• [Problem details] Please edit the text on sustainable fashion: rewrite the passage between "One of the many" and "officially could not.", inclusive, with "overproduction" changed to "excess production".

• [Provided text]
━━━━━━━━

Who has a voice in the fashion industry? And who do you think has a say on sustainable matters in fashion?
One of the many problems with sustainable fashion is that those who have a voice in discussing the topic are exactly the same ones who created the toxic environment. Same faces, same brands, and same interests. That is the trick, unfortunately.

They set up a system based on massive overproduction to be disposed of through crazy budgets to retailers. Outlets packed with discounted items. And a parallel market to reach those retailers who wanted to buy certain brands but officially could not.
Therefore, all the Maisons understood they could increase the budget to retailers, knowing that retailers, in turn, were then reselling through a parallel net, feeding that hideous system.
All the operators knew how it worked, but since they were making a lot of money, it was good. No complain! Like it was acceptable to do the worst things in the name of god-money. Now that the industry collapsed, they’ve started questioning it.

Mono brand retail, department stores, parallel market, off-price stores. How many goods those enlightened CEOs and managers did believe people could buy?
Is the fact that they are not making money as they did enough to let us believe in their redemption?
We could invite Hannibal Lecter to the table, but perhaps, serving only vegetables will not be enough to change his tastes in food.

Who has a voice and influence on the sustainability discussion are exactly those who created the problem.
If we believe we can search for the value of sustainability among the same old faces, listening to their voice, we are wrong.

━━━━━━━━

• [Data extracts]
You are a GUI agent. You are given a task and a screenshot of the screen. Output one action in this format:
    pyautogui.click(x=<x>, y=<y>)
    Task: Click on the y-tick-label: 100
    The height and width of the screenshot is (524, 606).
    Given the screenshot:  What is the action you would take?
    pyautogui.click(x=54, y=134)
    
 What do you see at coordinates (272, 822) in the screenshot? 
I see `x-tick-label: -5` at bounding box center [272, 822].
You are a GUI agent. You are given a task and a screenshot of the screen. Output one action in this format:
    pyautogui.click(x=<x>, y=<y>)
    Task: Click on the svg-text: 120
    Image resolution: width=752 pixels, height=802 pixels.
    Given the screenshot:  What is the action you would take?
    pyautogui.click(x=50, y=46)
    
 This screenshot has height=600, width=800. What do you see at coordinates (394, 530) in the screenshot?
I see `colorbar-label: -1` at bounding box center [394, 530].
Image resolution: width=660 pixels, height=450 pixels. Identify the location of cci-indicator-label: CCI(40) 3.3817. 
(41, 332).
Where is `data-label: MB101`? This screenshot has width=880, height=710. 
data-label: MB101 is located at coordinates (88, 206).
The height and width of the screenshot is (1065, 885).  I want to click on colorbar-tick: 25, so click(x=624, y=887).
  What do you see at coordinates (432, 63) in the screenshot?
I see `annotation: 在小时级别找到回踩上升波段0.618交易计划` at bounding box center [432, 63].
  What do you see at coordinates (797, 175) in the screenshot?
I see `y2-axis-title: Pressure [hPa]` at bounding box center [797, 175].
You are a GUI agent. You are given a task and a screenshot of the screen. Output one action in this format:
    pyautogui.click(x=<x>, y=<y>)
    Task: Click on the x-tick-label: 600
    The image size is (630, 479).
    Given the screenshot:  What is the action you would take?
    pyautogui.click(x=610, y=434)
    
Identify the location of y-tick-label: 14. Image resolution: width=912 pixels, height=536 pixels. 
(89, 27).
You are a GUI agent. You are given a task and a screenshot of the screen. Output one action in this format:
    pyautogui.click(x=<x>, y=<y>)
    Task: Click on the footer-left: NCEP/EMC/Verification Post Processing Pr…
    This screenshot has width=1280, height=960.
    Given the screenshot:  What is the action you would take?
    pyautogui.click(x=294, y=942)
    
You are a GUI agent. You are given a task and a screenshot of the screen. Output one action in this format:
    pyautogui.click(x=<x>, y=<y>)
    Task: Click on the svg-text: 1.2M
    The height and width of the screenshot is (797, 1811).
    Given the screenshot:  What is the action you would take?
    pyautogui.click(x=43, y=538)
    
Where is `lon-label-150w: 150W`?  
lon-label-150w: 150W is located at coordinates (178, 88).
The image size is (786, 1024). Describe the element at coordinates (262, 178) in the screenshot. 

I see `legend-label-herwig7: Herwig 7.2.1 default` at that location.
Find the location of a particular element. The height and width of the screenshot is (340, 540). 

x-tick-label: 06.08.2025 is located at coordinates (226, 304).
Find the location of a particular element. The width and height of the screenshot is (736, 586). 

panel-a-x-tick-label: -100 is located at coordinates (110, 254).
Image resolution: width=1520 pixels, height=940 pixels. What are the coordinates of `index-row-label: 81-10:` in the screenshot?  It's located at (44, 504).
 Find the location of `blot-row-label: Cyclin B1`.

━━━━━━━━

• [Response to this exercise]
One of the many problems with sustainable fashion is that those who have a voice in discussing the topic are exactly the same ones who created the toxic environment. Same faces, same brands, and same interests. That is the trick, unfortunately.

They set up a system based on massive excess production to be disposed of through crazy budgets to retailers. Outlets packed with discounted items. And a parallel market to reach those retailers who wanted to buy certain brands but officially could not.